*DIRECTIONS FOR THIS TASK:* Each record must be output exactly and in full.

SUPPLIED MATERIAL Block Start

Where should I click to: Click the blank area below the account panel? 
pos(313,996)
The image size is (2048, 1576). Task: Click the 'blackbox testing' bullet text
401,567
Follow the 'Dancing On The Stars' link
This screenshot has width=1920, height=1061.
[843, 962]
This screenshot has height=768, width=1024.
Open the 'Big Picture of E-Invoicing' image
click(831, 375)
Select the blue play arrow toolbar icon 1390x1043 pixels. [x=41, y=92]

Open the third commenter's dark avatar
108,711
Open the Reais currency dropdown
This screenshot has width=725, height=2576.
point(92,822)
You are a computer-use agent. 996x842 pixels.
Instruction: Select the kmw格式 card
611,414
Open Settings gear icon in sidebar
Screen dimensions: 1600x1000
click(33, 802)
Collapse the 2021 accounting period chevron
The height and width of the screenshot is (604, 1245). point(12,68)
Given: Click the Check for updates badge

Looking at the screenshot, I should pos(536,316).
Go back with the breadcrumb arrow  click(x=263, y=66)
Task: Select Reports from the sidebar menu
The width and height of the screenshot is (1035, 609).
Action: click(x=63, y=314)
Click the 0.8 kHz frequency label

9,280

SUPPLIED MATERIAL Block End

*RESULT FOR THIS TASK:*
Where should I click to: Click the blank area below the account panel? 
pos(313,996)
The image size is (2048, 1576). Task: Click the 'blackbox testing' bullet text
401,567
Follow the 'Dancing On The Stars' link
This screenshot has width=1920, height=1061.
[843, 962]
This screenshot has height=768, width=1024.
Open the 'Big Picture of E-Invoicing' image
click(831, 375)
Select the blue play arrow toolbar icon 1390x1043 pixels. [x=41, y=92]

Open the third commenter's dark avatar
108,711
Open the Reais currency dropdown
This screenshot has width=725, height=2576.
point(92,822)
You are a computer-use agent. 996x842 pixels.
Instruction: Select the kmw格式 card
611,414
Open Settings gear icon in sidebar
Screen dimensions: 1600x1000
click(33, 802)
Collapse the 2021 accounting period chevron
The height and width of the screenshot is (604, 1245). point(12,68)
Given: Click the Check for updates badge

Looking at the screenshot, I should pos(536,316).
Go back with the breadcrumb arrow  click(x=263, y=66)
Task: Select Reports from the sidebar menu
The width and height of the screenshot is (1035, 609).
Action: click(x=63, y=314)
Click the 0.8 kHz frequency label

9,280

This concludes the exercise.